Volkswagen will start naming people responsible for manipulations of emissions tests on Friday, two people familiar with the matter told Reuters.
The carmaker's supervisory board will not only announce the successor to Chief Executive Martin Winterkorn at a meeting on Friday but also start revealing names of people bearing responsibility for technical manipulations of emissions testing, the sources said on Thursday.
CEO Winterkorn resigned on Wednesday, succumbing to pressure for change at the German carmaker, which is reeling from the admission that it deceived U.S. regulators about how much its diesel cars pollute.
Meanwhile, a report published on Thursday claimed that three European countries, namely Germany, France and Britain, lobbied the European Commission to keep loopholes that allowed Volkswagen, and potentially other car makers, to record lower readings in emissions tests.
The three nations "mounted a push to carry over loopholes" from the current testing system, devised in 1970 and updated in the 1990s, to a new UN-backed World Light Vehicles Test Procedure scheduled to replace it in 2017, the Guardian said, citing leaked documents.
"It is unacceptable that governments which rightly demand an EU inquiry into VW's rigging of air pollution tests are simultaneously lobbying behind the scenes to continue the rigging of CO2 emissions tests," Greg Archer, clean vehicles expert at the think-tank Transport and Environment, told the newspaper. "CO2 regulations should not be weakened by the back door through test manipulations," Archer said.
Archer has warned that the scandal in the United States is "just the tip of the iceberg" and is likely to engulf other manufacturers and other markets. "The VW scandal in the US, and what will follow in Europe as more evidence emerges, demonstrates the entire system of testing vehicles is not fit for purpose," Archer said earlier this week.
Seat, the Spanish subsidiary of German group Volkswagen, installed over 500,000 cars made in Spain with the now infamous software to cheat pollution emission tests, daily newspaper El Pais reported Thursday.
"The Spanish subsidiary of the German group has installed over half a million of the tampered diesel engines into its vehicles since 2009," El Pais wrote citing unnamed sources with ties to the company.
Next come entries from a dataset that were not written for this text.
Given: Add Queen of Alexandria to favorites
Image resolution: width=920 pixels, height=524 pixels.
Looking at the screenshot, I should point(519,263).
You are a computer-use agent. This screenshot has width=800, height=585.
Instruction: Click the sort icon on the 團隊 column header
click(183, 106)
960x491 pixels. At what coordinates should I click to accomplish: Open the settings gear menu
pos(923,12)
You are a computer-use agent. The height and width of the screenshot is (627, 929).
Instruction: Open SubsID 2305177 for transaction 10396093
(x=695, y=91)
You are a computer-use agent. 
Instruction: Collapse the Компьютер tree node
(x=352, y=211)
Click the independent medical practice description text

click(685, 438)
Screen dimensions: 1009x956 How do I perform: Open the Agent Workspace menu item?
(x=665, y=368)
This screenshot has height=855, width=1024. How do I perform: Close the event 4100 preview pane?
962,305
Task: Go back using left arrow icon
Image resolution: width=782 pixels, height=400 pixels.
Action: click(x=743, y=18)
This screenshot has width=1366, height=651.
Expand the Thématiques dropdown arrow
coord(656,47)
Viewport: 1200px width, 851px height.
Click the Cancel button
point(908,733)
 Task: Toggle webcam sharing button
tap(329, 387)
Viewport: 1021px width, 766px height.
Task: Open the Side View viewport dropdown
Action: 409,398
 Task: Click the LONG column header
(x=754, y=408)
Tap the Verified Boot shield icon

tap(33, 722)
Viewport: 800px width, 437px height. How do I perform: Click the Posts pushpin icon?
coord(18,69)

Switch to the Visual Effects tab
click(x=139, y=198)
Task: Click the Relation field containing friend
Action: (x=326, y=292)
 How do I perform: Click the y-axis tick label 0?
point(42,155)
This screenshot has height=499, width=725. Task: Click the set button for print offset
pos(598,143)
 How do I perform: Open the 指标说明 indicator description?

The diesel engines used by Seat are in theory the same ones used by Volkswagen and Audi in the United States, the newspaper said.
Seat's plant in Martorell near Barcelona allegedly installed them in vehicles that were on sale until this year, it added. A Seat spokesman confirmed that some Seat diesel vehicles were equipped with the misleading software but would not provide a figure.
Seat sold 378,586 vehicles last year and around two million vehicles, including those with both gasoline and diesel engines, over the past six years, according to El Pais. The company has factories in Catalonia in northeastern Spain as well as in Navarra in the north.